Councillors from Brighton & Hove City Council and representatives from Scope, a disability equality charity, have been working together to find ways to improve access to beaches in Brighton & Hove.
This comes in response to a petition with almost 2,000 signatures which called on the council to make the beaches and seafront in the city more accessible for all.
A statement from the page regarding beach accessibility on the council website:
“A Beach Accessibility Working Group, made up of council officers and members of Scope’s project team, has been looking at ways to improve accessibility, from creating new viewing platforms, providing new beach wheelchairs and improving signage, maps and other information.”
Currently, Brighton & Hove City Council’s Seafront Office has only one all-terrain wheelchair available for public use. However, they claim to have allocated £10,000 to go towards purchasing more. They also say that during the summer last year, several different electric and manual wheelchairs were tested on the tough beach terrain.
The Beach Access group is still looking into numerous models, including an electric all-terrain wheelchair from the US, which could be improved and adapted to be handled on Brighton and Hove’s shingle beaches. They have been working alongside seafront traders and Sea Lanes development on Madeira Drive to improve access for residents and visitors.
The council’s plans for Spring and Summer 2020:
- “A temporary pathway, made from rubber matting, on an area of the beach outside the seafront office to improve access across the pebbles for wheelchairs, buggies and those with mobility difficulties
- A new Changing Places toilet, due to open in the summer, as part of the new Shelter Hall redevelopment
- A permanent viewing platform near the Shelter Hall
- Developing plans for an accessible safe hub, for equipment and services, and a creating a new decked platform”
The council says beach pathways and other access improvements are part of the planning applications submitted for improvement works on Black Rock and development of Sea Lanes.
In terms of funding, the council is looking into how future Community Infrastructure Levy (CIL) contributions and Section 106 agreements could potentially be used for beach access purposes.
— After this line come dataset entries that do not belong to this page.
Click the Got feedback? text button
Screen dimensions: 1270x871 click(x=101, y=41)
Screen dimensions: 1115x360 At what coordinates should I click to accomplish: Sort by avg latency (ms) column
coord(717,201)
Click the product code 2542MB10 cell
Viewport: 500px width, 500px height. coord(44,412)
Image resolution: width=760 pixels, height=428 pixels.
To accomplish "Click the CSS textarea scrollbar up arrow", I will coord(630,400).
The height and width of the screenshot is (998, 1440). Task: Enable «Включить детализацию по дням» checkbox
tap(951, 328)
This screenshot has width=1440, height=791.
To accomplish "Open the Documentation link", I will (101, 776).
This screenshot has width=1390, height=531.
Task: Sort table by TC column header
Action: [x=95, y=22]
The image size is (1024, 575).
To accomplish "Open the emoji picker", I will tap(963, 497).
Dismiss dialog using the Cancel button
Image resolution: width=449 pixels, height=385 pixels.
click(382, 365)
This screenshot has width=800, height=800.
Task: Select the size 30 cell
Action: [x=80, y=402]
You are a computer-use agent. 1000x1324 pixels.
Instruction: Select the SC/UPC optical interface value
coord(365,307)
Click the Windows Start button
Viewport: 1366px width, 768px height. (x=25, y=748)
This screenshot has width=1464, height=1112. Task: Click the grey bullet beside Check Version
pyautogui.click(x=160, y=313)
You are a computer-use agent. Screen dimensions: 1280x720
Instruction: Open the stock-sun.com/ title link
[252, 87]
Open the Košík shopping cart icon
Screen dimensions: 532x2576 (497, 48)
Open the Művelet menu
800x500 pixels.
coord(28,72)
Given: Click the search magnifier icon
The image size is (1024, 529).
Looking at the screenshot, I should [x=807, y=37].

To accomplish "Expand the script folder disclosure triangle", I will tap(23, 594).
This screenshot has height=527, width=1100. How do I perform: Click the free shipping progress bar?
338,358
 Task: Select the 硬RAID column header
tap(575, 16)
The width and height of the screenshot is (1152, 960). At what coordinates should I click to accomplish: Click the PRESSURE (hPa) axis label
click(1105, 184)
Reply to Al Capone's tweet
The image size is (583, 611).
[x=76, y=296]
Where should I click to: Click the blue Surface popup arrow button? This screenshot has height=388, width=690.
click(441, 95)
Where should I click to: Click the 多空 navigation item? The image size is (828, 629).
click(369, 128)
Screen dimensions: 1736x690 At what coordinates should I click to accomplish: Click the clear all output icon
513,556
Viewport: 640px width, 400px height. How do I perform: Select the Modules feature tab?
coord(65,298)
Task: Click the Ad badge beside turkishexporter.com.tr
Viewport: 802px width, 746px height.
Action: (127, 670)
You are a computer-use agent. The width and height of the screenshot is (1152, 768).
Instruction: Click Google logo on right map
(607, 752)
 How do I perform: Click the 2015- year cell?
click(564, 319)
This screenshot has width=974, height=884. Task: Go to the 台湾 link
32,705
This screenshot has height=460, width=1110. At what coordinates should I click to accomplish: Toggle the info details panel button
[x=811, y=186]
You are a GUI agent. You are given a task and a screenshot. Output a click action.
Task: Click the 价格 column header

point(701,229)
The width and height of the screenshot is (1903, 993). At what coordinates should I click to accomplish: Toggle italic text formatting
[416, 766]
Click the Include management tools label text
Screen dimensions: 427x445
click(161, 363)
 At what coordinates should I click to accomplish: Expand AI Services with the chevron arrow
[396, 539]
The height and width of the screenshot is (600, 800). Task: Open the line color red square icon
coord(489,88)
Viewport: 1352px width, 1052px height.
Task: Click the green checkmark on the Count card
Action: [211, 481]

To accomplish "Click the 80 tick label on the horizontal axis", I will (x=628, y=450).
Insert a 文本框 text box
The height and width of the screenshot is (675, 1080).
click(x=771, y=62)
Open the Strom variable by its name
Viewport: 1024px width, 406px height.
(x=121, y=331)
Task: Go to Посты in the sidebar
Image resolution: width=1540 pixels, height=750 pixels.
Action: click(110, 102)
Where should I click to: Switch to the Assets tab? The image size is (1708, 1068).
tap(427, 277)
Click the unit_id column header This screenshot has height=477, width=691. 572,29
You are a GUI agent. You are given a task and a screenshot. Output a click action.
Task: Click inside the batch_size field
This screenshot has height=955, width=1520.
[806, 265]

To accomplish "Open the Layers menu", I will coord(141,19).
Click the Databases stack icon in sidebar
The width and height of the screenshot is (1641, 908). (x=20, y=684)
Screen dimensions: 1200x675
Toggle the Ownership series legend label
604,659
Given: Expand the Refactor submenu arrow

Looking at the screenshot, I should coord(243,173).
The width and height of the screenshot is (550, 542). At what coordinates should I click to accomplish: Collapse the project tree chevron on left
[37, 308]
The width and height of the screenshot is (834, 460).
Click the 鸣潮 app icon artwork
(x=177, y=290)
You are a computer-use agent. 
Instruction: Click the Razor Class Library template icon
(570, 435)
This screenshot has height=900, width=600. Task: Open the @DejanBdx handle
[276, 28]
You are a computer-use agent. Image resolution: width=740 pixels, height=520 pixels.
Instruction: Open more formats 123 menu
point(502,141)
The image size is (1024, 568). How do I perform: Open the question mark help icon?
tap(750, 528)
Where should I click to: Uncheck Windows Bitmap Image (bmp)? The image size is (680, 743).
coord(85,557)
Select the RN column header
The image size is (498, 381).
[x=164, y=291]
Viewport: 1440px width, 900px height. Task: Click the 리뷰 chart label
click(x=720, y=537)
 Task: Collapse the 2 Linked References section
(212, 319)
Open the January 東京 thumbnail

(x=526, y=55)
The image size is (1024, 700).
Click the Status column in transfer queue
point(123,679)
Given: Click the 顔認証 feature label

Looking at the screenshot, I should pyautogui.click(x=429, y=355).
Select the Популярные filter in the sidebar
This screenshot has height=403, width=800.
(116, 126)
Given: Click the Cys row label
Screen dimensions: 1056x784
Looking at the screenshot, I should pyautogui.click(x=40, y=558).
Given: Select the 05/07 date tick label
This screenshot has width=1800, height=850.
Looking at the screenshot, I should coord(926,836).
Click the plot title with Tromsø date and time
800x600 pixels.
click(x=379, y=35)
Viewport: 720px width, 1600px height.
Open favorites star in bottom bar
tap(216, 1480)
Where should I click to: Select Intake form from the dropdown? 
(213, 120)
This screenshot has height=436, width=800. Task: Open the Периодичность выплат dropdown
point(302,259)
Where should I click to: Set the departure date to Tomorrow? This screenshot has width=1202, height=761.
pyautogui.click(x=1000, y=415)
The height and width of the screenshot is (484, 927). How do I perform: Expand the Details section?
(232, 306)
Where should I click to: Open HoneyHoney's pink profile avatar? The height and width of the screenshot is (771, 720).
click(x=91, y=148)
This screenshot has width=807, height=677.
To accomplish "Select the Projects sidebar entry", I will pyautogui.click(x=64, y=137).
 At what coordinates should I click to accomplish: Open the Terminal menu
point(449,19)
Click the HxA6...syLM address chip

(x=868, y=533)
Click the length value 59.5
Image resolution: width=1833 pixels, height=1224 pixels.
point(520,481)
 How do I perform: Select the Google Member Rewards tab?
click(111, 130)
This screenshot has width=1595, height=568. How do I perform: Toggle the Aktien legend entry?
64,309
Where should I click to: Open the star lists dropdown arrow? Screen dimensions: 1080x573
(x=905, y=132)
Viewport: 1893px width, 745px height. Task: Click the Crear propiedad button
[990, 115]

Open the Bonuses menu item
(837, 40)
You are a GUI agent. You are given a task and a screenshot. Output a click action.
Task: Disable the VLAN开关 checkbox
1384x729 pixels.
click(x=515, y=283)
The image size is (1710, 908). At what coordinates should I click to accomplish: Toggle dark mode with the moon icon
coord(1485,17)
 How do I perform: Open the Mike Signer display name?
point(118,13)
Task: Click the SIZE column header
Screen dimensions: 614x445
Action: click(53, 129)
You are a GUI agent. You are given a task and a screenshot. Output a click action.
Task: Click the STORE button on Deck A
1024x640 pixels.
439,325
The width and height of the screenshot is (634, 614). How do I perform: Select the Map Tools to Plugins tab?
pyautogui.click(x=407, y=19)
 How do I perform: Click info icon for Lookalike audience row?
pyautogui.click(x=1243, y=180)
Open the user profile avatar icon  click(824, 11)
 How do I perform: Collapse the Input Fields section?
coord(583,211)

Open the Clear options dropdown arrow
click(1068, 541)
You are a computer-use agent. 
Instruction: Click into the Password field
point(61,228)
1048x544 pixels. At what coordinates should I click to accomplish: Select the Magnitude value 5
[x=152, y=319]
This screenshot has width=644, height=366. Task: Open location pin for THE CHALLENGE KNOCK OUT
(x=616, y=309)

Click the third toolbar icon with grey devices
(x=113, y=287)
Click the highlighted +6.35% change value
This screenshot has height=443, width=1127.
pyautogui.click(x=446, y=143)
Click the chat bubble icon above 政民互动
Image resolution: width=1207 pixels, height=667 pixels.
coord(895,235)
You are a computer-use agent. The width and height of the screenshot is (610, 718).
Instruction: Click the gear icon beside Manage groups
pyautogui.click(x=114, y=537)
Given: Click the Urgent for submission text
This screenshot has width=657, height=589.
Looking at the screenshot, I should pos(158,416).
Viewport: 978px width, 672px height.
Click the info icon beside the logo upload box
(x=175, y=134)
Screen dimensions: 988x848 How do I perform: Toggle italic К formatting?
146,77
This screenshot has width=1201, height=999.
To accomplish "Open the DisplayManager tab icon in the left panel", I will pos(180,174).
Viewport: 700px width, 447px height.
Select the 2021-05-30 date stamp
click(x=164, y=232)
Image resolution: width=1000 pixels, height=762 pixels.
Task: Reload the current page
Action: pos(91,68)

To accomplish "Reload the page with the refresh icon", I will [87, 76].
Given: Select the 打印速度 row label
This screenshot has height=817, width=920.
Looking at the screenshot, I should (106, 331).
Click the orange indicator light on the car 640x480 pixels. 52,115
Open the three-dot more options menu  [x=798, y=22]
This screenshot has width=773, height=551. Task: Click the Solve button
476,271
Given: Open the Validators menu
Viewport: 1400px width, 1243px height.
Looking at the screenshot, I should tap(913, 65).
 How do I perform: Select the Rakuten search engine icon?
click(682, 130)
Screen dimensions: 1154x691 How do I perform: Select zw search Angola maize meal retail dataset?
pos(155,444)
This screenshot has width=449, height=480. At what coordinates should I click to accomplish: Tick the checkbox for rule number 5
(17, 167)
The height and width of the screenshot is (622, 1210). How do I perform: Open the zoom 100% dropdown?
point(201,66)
Councillor Alan Robins, Chair of the Tourism, Equalities, Communities & Culture Committee said:
“Finding ways to improve access to Brighton & Hove’s shingle beaches has been challenging, but I am pleased, that working closely with our colleagues from Scope, we have been able to make real progress.
“We hope that, over the coming months, we will be able to put some of these practical measures in places and ensure that our world-famous seafront and beaches are accessible for all.”